= Assigned task =
When the line containing "Click the Weighted Amount header cell" appears in the entries below, begin printing there and stop after the line containing "You are a computer-use"; print each of those lines exactly and no other line.

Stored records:
━━━━━━━━
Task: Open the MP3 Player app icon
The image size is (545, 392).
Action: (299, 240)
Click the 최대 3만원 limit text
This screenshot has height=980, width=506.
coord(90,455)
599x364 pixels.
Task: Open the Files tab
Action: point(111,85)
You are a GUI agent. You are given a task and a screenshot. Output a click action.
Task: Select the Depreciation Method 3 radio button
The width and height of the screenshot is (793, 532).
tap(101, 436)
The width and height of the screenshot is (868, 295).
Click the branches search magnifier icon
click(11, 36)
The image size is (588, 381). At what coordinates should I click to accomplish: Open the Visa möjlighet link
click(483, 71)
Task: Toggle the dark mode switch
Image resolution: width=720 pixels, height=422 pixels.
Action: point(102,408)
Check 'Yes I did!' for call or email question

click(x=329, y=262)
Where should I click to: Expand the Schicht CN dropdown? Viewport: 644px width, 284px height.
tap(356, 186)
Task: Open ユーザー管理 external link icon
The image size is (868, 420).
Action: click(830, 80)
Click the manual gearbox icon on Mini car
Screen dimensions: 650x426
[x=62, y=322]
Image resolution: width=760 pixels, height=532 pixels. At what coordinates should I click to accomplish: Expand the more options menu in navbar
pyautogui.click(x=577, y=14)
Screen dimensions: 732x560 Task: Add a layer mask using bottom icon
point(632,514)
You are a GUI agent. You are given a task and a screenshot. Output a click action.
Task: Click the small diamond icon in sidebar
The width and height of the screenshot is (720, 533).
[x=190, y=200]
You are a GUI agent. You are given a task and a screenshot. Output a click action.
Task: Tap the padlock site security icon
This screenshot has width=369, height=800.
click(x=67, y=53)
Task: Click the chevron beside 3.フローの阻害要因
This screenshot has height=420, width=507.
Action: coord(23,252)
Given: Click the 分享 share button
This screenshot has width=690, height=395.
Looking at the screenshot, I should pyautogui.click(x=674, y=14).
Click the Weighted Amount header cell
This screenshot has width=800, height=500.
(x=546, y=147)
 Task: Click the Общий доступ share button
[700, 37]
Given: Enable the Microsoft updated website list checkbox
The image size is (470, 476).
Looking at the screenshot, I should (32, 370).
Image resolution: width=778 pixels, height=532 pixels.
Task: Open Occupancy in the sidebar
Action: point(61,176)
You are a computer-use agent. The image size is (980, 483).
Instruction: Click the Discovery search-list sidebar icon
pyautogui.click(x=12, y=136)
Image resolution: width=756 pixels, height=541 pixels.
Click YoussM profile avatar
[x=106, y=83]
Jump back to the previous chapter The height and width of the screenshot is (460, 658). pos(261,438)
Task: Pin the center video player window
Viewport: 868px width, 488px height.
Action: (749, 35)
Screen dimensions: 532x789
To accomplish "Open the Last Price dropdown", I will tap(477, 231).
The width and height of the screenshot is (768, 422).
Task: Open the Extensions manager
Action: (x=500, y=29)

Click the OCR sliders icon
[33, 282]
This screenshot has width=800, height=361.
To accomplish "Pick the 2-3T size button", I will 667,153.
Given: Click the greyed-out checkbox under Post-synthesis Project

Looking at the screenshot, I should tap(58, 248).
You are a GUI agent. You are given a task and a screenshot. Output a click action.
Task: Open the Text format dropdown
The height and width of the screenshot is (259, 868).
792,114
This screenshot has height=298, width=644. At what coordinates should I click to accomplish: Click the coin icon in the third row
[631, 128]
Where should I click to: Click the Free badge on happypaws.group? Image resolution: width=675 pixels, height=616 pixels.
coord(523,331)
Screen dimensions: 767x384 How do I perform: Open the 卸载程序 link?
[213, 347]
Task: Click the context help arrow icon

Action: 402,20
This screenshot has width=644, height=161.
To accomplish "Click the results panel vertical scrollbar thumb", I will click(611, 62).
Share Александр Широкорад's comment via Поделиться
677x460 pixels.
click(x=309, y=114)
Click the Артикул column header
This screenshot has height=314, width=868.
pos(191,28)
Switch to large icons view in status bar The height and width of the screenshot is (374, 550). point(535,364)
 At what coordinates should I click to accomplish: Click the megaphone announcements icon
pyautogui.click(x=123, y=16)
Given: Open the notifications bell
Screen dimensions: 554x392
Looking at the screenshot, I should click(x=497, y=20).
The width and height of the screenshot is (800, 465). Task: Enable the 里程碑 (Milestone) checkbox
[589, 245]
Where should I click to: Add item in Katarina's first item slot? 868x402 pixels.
━━━━━━━━
= Solution for this exercise =
Click the Weighted Amount header cell
This screenshot has width=800, height=500.
(x=546, y=147)
 Task: Click the Общий доступ share button
[700, 37]
Given: Enable the Microsoft updated website list checkbox
The image size is (470, 476).
Looking at the screenshot, I should (32, 370).
Image resolution: width=778 pixels, height=532 pixels.
Task: Open Occupancy in the sidebar
Action: point(61,176)
You are a computer-use agent. The image size is (980, 483).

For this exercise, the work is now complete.